A la fac, il s’est contraint au costume-cravate, «pourtant pas mon style», souligne-t-il. Il voulait imposer un peu de distance avec ses élèves, fascinés ou intrigués par ce fils d’ex-président devenu simple prof, «ce qui n’est pas courant, surtout en Afrique». On pourrait le juger sans ambition. Il fallait pourtant une certaine audace pour oser porter plainte en France contre les chefs de guerre qui ont aidé Ouattara à prendre le pouvoir. Michel Gbagbo était encore détenu à la prison de Bounia quand il s’est décidé, via son avocate, à porter plainte auprès de la justice française pour«traitements inhumains et dégradants» durant cette détention. Une vidéo postée l’été 2011 sur YouTube le montre lui et six compagnons politiques de son père, forcés de faire des pompes devant des militaires vociférants. «Il fallait aussi se battre contre les serpents, les scorpions, les crapauds, les trous dans la toiture qui laissaient passer la pluie, l’absence de nourriture si on ne la payait pas», énumère Michel Gbagbo qui a écrit des poèmes et a commencé un roman pendant sa détention.

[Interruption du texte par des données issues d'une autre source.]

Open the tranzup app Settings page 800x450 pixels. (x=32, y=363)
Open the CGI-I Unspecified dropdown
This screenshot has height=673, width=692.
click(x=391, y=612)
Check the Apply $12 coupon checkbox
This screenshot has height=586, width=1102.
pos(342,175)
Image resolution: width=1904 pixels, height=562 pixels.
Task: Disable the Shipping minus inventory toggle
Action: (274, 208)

Depuis que sa plainte a été acceptée, une juge française l’a convoqué trois fois à Paris. A chaque fois, on l’a empêché de quitter la Côte-d’Ivoire, «alors qu’aucune ordonnance ne m’interdit de sortir du territoire», rappelle-t-il. En février, son passeport français lui a été confisqué. L’ambassade de France à Abidjan lui en a fourni un nouveau. Depuis, il attend de voir ce qui se passera lors de la prochaine convocation du juge, qui ne saurait tarder. Bien décidé à tenter une fois de plus de se rendre à Paris. Dans l’immédiat, il survit «grâce aux dons et à la solidarité» de bienfaiteurs souvent inconnus qui, soit restent fidèles à son père, soit trouvent injuste le traitement qu’on lui impose.
Après sa libération, il est revenu vivre dans cette grande maison désormais silencieuse. Il y a passé une partie de son enfance, au sein d’une grande famille recomposée. Cette maison, c’est celle du père bien sûr, auquel le fils aîné ne peut décidément échapper.